**Required work**
(A) Copy the passage on national priorities word for word, beginning at "3- Addressing the" and ending after "a healthy society.".
(B) According to the passage on national priorities, what is being lost to non-agriculture activities every year?
(C) Continue the passage on national priorities from where it stops.

--- Text section Enclosed Below ---

3- Addressing the increasing frequency with which people are falling sick or dying from poor lifestyle choices. Too many of our citizens are getting sick and dying from preventable conditions. Among our youth it is assault and vehicular accidents, while among adults it is the lifestyle-induced chronic non-communicable diseases that are linked to obesity and the over-consumption of sugar and salt. We must create a healthy society.

4- Reducing inequality in our society. We must provide greater support to the poor and vulnerable among us, with better targeted social safety net systems and programs that empower vulnerable groups and provide them with opportunities that would not normally be available to them. Our society is only as strong as the weakest among us and it is imperative that we bolster our vulnerable citizens and make it possible for them to graduate from the cycles of inter-generational poverty and dependency that have long plagued their families. We must create a more caring society.

5- Providing greater support for agriculture. We cannot continue to leak foreign exchange purchasing larger volumes of imported food products, while our food security status gets worse. We are losing large tracts of productive farm land to non-agriculture activities every year. Very soon, there will be insufficient arable land left for us to feed ourselves. This is unacceptable. We must protect the best agriculture lands in our country and provide more direct support for farming, with an emphasis on being able to feed ourselves and producing quality export products that can compete in the many emerging niche markets. We must grow more of what we eat and eat more of what we grow.

--- End of Enclosed Text section ---
--- Excerpted records Enclosed Below ---

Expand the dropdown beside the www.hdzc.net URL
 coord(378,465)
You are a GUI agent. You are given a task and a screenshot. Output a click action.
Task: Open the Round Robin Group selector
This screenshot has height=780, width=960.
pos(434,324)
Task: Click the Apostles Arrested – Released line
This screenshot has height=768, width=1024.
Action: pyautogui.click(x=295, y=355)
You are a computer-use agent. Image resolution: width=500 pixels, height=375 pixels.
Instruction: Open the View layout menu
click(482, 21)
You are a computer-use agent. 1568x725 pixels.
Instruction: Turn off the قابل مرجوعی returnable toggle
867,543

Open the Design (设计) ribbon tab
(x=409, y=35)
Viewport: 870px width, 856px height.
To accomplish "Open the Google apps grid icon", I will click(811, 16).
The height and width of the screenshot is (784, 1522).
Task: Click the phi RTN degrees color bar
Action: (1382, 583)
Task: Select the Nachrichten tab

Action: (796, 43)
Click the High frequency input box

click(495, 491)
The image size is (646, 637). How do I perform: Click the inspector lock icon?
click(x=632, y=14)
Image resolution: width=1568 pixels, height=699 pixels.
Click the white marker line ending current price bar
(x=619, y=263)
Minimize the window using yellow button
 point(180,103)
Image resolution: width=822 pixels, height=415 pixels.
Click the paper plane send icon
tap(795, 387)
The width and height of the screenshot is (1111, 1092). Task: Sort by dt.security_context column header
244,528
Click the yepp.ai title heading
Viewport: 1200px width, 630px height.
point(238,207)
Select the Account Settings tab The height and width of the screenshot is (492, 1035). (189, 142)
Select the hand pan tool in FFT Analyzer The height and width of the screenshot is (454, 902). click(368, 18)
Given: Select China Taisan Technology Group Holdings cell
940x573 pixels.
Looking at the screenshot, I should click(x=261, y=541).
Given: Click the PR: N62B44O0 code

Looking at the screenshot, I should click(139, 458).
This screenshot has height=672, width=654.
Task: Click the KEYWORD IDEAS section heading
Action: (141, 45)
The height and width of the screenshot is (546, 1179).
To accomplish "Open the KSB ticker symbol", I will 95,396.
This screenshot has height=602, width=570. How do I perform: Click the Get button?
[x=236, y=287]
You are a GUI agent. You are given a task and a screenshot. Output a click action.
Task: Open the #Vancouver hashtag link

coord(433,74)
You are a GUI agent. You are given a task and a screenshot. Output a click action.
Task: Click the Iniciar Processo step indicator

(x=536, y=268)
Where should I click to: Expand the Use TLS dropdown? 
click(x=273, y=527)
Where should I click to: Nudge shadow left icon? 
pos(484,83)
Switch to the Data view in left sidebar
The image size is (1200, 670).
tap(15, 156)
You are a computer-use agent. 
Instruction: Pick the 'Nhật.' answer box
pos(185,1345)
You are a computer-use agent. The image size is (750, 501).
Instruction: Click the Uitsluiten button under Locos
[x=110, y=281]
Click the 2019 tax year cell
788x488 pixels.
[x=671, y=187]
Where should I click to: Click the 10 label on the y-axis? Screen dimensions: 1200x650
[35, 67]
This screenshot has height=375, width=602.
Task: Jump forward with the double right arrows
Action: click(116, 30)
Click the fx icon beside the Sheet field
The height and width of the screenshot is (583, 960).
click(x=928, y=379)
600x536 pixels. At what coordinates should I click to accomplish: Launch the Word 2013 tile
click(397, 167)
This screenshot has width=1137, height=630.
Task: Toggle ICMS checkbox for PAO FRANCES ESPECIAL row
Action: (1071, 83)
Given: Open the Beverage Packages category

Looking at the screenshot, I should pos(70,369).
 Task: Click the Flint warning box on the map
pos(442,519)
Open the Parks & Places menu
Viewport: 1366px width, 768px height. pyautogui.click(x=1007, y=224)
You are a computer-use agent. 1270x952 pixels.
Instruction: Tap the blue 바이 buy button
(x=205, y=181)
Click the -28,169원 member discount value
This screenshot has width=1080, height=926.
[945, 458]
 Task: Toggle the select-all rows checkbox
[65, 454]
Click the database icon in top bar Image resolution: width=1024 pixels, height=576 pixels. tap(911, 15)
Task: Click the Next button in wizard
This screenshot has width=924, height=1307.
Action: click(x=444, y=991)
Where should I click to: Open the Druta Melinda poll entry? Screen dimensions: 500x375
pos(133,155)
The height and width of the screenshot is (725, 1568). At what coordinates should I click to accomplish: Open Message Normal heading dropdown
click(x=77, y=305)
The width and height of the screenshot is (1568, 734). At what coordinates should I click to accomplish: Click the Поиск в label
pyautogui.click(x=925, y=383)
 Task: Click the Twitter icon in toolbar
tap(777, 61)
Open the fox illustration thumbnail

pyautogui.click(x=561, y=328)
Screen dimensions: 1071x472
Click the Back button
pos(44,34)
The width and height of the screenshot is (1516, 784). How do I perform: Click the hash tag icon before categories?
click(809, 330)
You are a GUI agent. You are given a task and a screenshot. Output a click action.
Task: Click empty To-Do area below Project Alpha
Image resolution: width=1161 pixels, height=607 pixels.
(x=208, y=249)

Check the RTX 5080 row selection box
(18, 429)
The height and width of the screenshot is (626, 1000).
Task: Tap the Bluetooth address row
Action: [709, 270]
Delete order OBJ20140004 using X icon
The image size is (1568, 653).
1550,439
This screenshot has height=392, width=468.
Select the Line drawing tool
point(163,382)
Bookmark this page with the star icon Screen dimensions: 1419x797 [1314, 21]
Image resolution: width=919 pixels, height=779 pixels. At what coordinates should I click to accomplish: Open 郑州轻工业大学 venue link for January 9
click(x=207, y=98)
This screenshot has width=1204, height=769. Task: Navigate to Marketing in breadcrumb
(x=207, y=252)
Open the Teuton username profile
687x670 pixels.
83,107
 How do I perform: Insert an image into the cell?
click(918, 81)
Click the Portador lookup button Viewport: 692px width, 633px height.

--- End of Enclosed Excerpted records ---

**Responses**
(A)
3- Addressing the increasing frequency with which people are falling sick or dying from poor lifestyle choices. Too many of our citizens are getting sick and dying from preventable conditions. Among our youth it is assault and vehicular accidents, while among adults it is the lifestyle-induced chronic non-communicable diseases that are linked to obesity and the over-consumption of sugar and salt. We must create a healthy society.

(B) Large tracts of productive farm land.

(C)
6- Constructively engaging our young people in all development issues. For too long we have approached youth development from a position of tokenism, engaging with them merely to preempt criticism. We have treated our youth as a quota that must be fulfilled instead of the important demographic that they are. We must create the conditions that make it possible for our youth to participate fully in the political, economic, social, cultural and environmental development of our country. We must stop seeing our youth as the cliched 'leaders of tomorrow' and engage them as the citizens and leaders of today. We must empower our youth.


7- Taking proactive steps to protect and preserve the integrity of our natural environment. This should include legally securing the Queen's Chain and not authorizing any development that restricts the access of Saint Lucians to our beaches or that dramatically changes the environmental or cultural dynamics of the surrounding areas. It should also involve designating sites of critical ecological, historical or cultural significance as Protected Areas and placing strict guidelines about the types of development that will be permitted in these areas. Moreover, the autonomy and authority of institutions such as the Saint Lucia National Trust and the Folk Research Centre must be respected and fiercely protected so that they may be able to play their important role of protecting the patrimony of our country.

8- Dramatically reducing the political polarization in our society. We cannot progress as a Small Island Developing State if we view every issue through heavily tinted political lens. Every Saint Lucian, regardless of political affiliation, has a right to access and benefit from every service and opportunity available in our country. There must be an end to both bias and victimization in the award of contracts, the employment of persons, the award of scholarships and other training opportunities, and the provision of support services. Our country is too small and our human resource too limited for us to deny our country the services or inputs of individuals because of their political affiliation. We must create a more unified society.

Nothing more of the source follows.